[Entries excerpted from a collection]
>>>
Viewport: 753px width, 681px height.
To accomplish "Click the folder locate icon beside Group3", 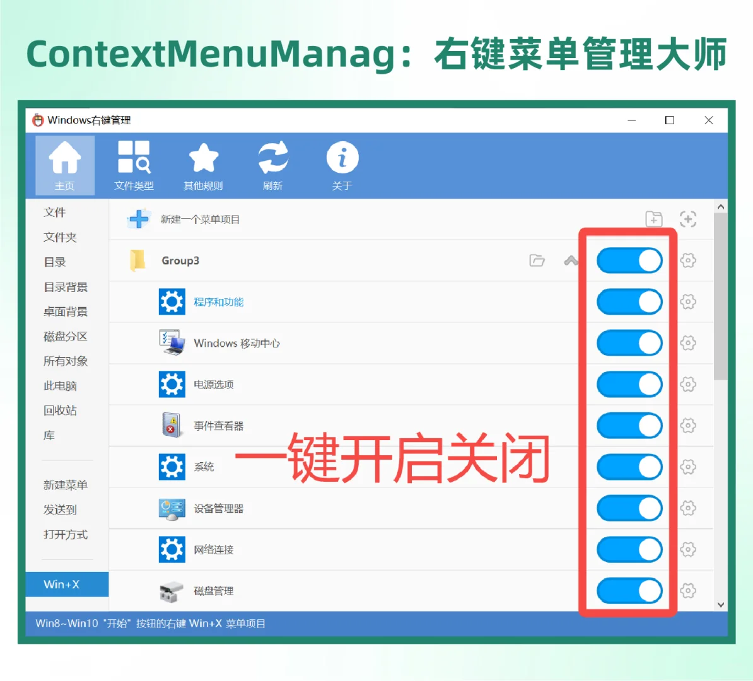I will pyautogui.click(x=537, y=260).
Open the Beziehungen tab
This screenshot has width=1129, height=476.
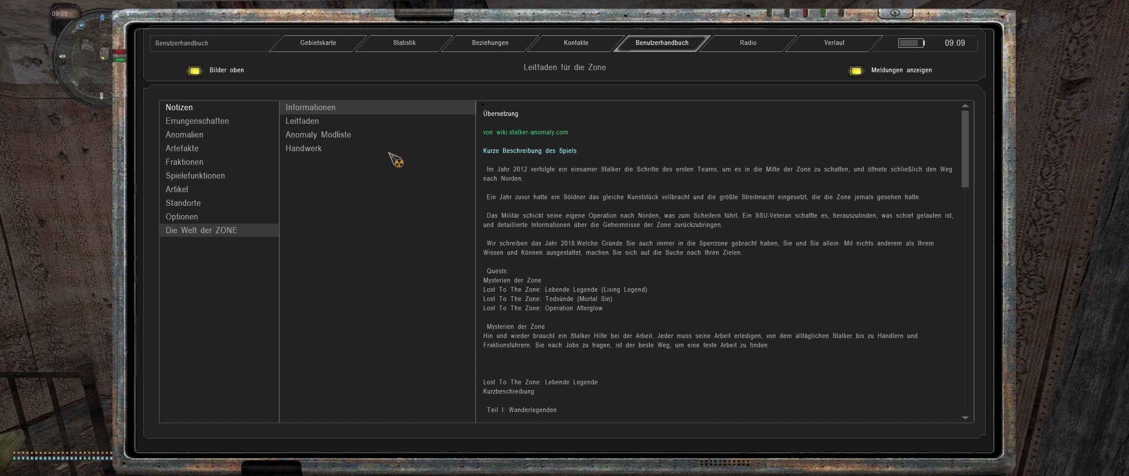click(x=490, y=43)
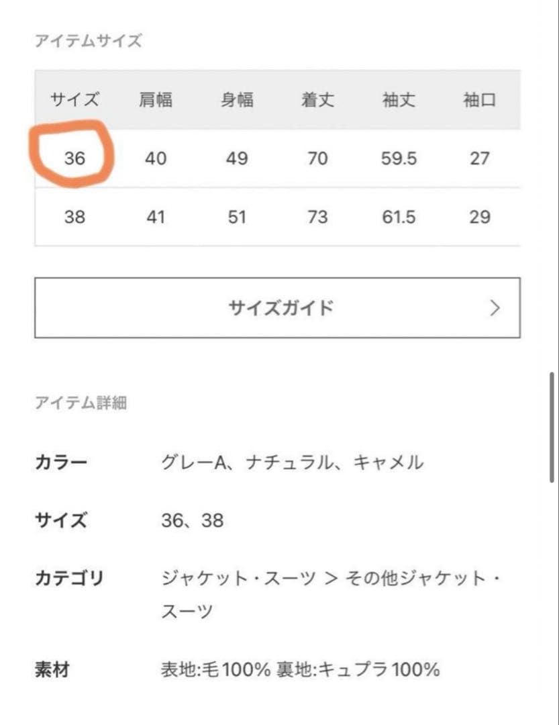The height and width of the screenshot is (725, 559).
Task: Click the アイテム詳細 section heading
Action: [81, 403]
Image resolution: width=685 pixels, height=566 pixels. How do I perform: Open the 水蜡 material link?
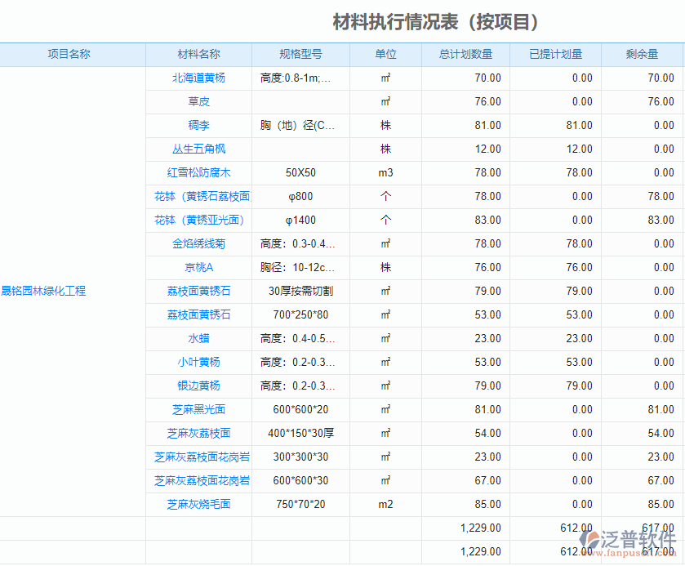198,339
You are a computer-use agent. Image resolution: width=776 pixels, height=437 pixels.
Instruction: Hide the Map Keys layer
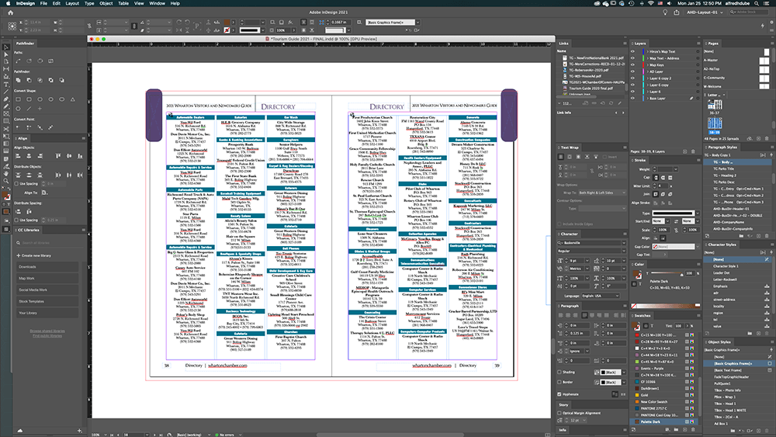coord(633,64)
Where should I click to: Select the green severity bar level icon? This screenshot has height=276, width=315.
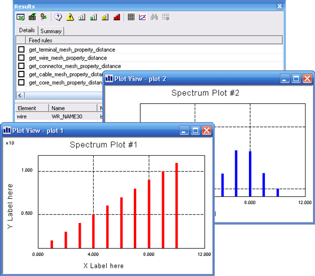pos(93,17)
<<<
**Exercise prompt**
Swap "green" for "blue" in the entries from the line with "You are a computer-use" through the end of the entries, leaving every other word unchanged and omitting the pictures.

**Written solution**
You are a computer-use agent. Image resolution: width=776 pixels, height=437 pixels.
Instruction: Hide the Map Keys layer
coord(633,64)
Where should I click to: Select the blue severity bar level icon? This screenshot has height=276, width=315.
pos(93,17)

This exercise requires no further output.